Catie privately thought that this injunction left her entirely too much room to maneuver. “You said that access to the space is usually a triple-key business,” she said. “I take it that this little gadget”—she hefted the key—“gets around that.”

“It does,” Mark said. “It also makes the bearer operationally invisible. Even if the invigilators came into the server while you were working, and you had that with you, they shouldn’t be able to tell a thing.” He looked rather pleased.

“And your dad knows about this?”

“Um — as I said—”

“Right,” Catie said, and sighed. “I’ll keep my incursions to an absolute minimum, and I won’t meddle with anything I do find. But if as you say no one’s going to be running a game on the server until Thursday, I should have at least a little time….”

“Let me know if you find anything at all,” Mark said. “Here, lend me that for a moment.”

She handed him the key. Mark pushed it once more into his little flap in space. A moment later they were standing once more on the moon, with the crescent Earth back in the sky again, among the fallen columns.

Mark handed Catie back the key, and she slipped it into her kilt pocket, glancing around her. “I have just one question for you,” she said.

“Yeah?”

She waved one hand at the columns. “What’re all these about?”

“Uh…” Mark looked suddenly shy, an expression that sat very oddly on him. “I’m rebuilding it.”

Catie blinked, for she had begun to recognize the worn and pitted look of these columns. “You’re going to rebuild the temple of Apollo at Corinth?”

“Uh, yeah,” Mark said. “It’s to go with that.”

He pointed.
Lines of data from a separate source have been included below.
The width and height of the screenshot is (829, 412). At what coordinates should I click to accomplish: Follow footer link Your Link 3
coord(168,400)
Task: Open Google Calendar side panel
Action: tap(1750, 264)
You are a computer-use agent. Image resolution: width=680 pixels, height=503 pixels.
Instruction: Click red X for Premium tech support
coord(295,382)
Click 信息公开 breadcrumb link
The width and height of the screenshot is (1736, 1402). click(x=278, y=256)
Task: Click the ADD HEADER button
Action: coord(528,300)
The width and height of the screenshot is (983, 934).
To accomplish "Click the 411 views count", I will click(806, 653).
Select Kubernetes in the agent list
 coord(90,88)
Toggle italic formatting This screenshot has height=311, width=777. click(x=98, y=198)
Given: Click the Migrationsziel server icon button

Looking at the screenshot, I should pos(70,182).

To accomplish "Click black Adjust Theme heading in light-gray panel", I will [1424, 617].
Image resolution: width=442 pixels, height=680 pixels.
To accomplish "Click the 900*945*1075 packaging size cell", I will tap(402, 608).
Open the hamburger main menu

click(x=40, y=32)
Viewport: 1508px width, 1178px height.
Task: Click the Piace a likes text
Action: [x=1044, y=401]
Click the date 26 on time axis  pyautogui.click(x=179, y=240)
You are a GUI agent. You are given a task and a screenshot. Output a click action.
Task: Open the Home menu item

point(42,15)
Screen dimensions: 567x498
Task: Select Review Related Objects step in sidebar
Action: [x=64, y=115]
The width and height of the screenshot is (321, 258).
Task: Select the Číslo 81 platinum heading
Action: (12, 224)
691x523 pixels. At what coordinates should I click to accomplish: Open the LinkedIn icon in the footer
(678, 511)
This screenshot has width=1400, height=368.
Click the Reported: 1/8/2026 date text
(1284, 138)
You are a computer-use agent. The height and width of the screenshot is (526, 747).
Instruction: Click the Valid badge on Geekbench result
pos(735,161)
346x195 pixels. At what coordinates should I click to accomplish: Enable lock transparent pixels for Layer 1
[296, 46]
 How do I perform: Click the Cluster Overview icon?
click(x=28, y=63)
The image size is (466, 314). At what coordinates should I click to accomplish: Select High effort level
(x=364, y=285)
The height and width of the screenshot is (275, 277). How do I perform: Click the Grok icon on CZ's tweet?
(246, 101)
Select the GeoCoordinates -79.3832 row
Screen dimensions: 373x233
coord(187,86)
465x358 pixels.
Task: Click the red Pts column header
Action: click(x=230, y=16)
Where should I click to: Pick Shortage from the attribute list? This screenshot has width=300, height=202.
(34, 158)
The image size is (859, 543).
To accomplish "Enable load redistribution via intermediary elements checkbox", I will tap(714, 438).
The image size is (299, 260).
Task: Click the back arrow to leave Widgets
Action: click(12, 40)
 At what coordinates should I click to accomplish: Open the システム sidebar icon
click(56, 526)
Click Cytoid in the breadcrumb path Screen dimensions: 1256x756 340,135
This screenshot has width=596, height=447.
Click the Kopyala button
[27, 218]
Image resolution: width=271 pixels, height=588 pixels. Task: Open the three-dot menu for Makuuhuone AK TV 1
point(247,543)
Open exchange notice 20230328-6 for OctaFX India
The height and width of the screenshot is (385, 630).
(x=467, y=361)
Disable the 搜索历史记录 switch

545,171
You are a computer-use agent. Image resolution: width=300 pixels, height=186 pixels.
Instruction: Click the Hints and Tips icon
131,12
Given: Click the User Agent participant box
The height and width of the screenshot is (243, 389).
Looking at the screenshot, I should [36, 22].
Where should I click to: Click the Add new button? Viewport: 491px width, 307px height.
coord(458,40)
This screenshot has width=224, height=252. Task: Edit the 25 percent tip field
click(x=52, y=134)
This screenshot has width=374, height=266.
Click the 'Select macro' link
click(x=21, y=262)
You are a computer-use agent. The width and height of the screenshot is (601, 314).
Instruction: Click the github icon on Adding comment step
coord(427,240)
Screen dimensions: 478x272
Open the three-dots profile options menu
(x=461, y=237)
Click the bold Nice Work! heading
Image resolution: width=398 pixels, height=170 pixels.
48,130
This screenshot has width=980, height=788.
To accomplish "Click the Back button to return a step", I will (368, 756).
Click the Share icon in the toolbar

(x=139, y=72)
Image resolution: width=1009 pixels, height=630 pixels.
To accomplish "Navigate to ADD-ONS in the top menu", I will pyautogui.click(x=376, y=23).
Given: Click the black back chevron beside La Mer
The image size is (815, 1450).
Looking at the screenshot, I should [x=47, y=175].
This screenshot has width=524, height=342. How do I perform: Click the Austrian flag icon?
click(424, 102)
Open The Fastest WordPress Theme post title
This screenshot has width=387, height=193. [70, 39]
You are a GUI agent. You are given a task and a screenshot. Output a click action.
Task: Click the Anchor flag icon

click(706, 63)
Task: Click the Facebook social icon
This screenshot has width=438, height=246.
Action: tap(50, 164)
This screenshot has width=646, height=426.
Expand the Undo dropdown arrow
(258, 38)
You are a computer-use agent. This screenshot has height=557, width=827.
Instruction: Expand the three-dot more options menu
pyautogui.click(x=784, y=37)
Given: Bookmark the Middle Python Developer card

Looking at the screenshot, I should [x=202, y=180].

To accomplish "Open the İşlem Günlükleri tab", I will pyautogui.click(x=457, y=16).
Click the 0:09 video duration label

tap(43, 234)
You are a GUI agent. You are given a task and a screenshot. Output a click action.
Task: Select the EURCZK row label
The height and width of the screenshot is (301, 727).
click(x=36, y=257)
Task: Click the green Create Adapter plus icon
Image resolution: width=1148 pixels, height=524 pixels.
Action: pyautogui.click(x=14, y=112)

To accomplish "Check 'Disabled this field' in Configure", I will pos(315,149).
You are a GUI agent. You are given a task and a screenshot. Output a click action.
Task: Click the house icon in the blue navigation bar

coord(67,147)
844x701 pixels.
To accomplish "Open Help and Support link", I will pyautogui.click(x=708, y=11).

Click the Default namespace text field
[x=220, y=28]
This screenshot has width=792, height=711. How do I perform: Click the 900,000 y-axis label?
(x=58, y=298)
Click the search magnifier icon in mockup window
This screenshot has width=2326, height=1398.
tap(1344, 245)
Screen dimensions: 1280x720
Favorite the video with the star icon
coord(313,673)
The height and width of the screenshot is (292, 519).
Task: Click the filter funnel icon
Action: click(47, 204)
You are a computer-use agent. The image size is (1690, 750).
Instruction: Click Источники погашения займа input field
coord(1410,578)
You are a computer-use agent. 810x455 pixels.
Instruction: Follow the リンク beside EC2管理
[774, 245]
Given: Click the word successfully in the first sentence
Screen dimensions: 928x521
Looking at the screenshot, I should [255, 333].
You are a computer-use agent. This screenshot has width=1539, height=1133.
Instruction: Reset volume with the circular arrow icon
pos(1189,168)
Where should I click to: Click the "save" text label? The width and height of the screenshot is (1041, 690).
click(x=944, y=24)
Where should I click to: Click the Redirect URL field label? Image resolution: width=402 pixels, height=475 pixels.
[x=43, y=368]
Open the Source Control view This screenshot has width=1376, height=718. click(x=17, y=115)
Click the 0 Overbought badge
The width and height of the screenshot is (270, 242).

Catie looked in the direction Mark was indicating…and saw, off in the distance, a twin of the Vehicle Assembly Building at Cape Canaveral, towering up against the hard, jagged black horizon like a giant child’s block dropped there and forgotten.

Catie had to smile.

“Right,” she said, and declined to tease him…for the moment. It was always adorable to find that someone you thought of as utterly practical was in fact a romantic, in love with that first great venture off the planet. “Mark, are you going to be working at this for a while more?”

“Yeah,” he said. “The key you have is a copy.”